The unsustainable level of Ghana’s debt, is likely to challenge the effectiveness of an IMF Supported Programme, says Professor Godfred Bokpin.
According to Economist and Finance lecturer with the University of Ghana Business School, any IMF lending programme given the country’s unsustainable debt level is dwarfed and may require the addition of a debt restructuring arrangement by government.
“Ghana has breached a sustainable debt level (deep debt distress) that challenges the effectiveness of an IMF Supported Program. Under such circumstances, IMF lending is dwarfed, and that would require the government to trigger a debt restructuring arrangement with investors that may entail investors taking some haircut to fit into an IMF lending framework.
“Under the current fiscal measures as announced by the government, a high risk exists that the debt to GDP ratio will steadily increase, further unsettling investors.
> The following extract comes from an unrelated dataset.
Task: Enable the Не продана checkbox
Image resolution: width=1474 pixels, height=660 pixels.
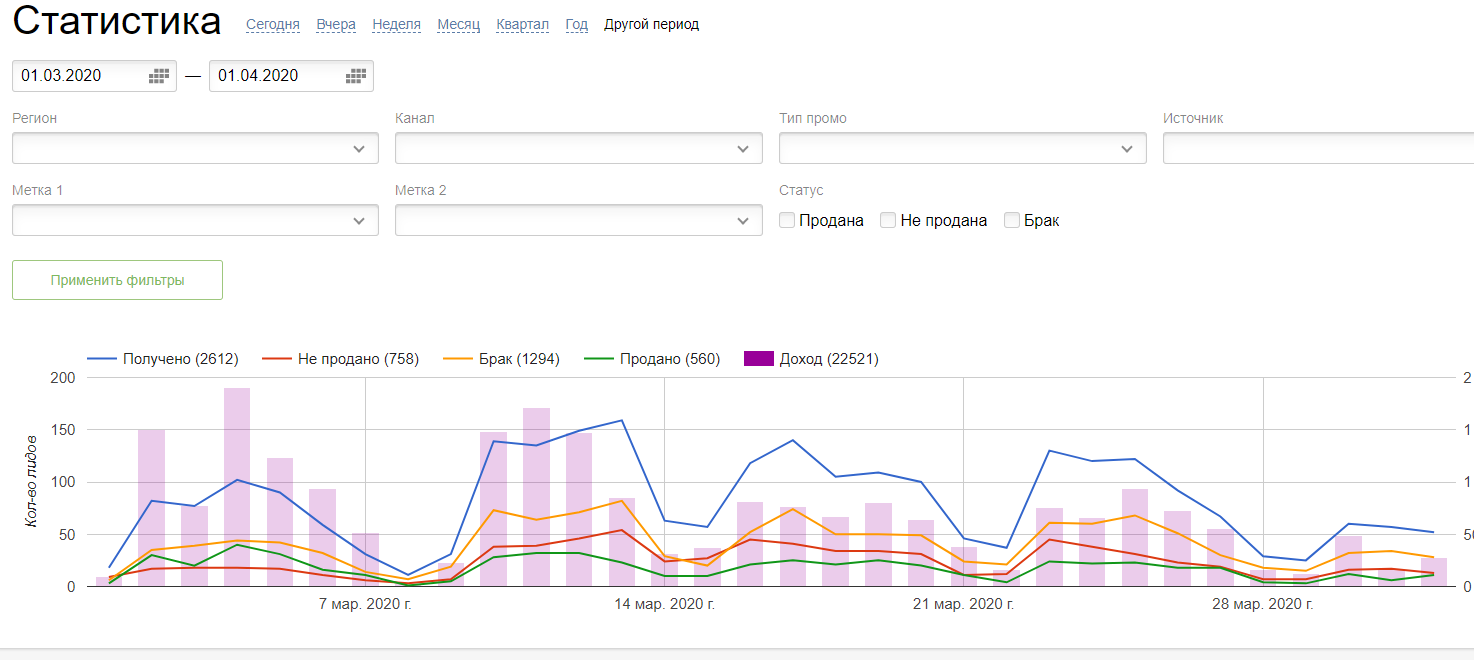Action: [888, 220]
That primary budget balance, real interest rate, and the real rate of economic growth under the existing and recent measures coupled with the recent depreciation of the cedi lend to debt unsustainability.
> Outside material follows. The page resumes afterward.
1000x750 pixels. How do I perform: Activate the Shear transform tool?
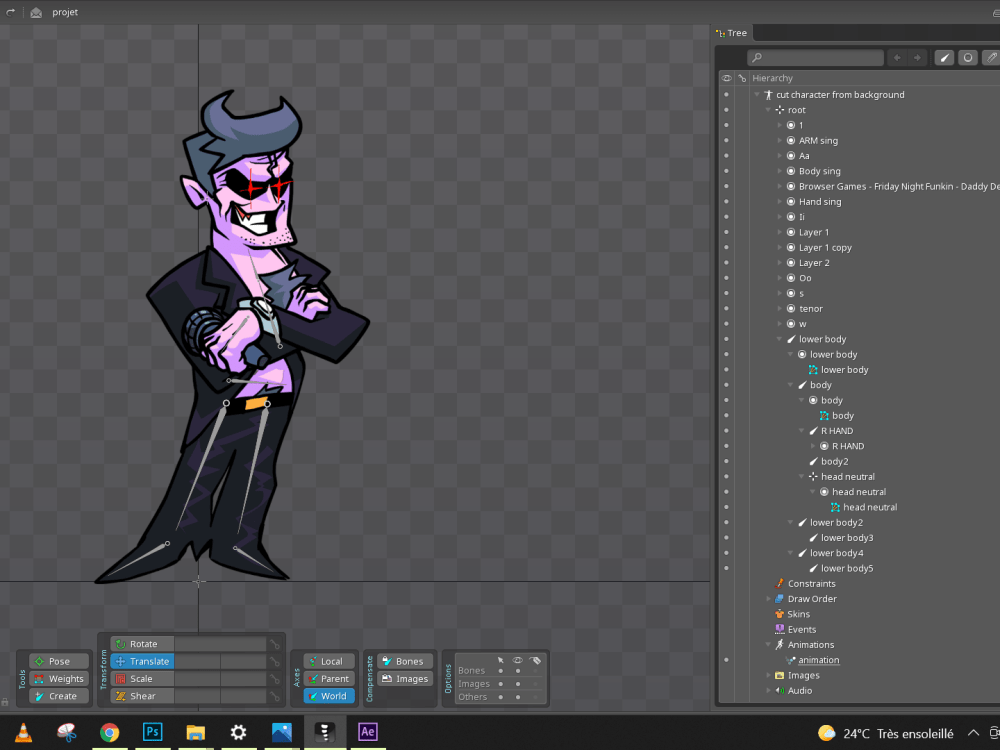pos(141,696)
“A sustained aggressive front-loaded fiscal adjustment, in addition to monetary policy reform and sector-specific interventions are needed going forward,” noted Prof. Bokpin.
Prof Bokpin made the assertions speaking during a webinar themed “Drivers of Ghana’s Debt and Implications on the Ghanaian Economy” on Tuesday, August 23.
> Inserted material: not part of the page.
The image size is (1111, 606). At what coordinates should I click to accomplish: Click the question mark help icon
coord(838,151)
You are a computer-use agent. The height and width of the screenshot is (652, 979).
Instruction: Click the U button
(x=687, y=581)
According to Prof. Bokpin, for the country to crawl out of its debt hole, government must immediately undertake an ambitious debt repayment programme.
“We must demonstrate to the IMF an ambitious debt repayment capacity based on a sustained front load fiscal adjustment by government. And we must embarked upon that as quickly as possible,” he added.
Given the country’s present economic crisis and to further prevent economic uncertainty, particularly among investors, Prof Bokpin advised government to regularly give updates on the economy and how it intends to resolve the various economic challenges as the President did during the Covid pandemic era.
Reports indicate that government could secure as much as $3 billion from the International Monetary Fund in Balance of Payment [BoP] support to stabilise the economy.
The $3bn BoP support, reports further indicate, will be made available in tranches spread over three years.
Ghana has been struggling to stabilise a rising debt which hit 78.3% of Gross Domestic Product at the end of June 2022, from 62.5% five years ago.
The struggling economy has impacted negatively on the cedi which has hit GHS 10 to a dollar. This has also pushed inflation up significantly.
Ratings agency, S&P on Friday, August 5th, 2022, revised Ghana’s rating from B-/B to CCC+/C, putting the country’s creditworthiness into junk status.
It also reviewed the country’s economic outlook to negative, reflecting “Ghana’s limited commercial financing options, and constrained external and fiscal buffers.”
However, with an IMF Programme, Ghana’s weakened external position is anticipated to strengthen.
According to research agency Fitch Solutions, the anticipated IMF bailout deal will help support and strengthen the country’s external position in 2023 – government and IMF is expected to conclude on the deal by Q1 2023.
The strengthening of the country’s external position Fitch Solutions notes, will be despite the widening balance of payments deficit due to large financial account outflows.
“Despite a widening balance of payments deficit caused by large financial account outflows, we believe that an expected IMF deal will help to support Ghana’s external position in 2023,” said Fitch Solutions.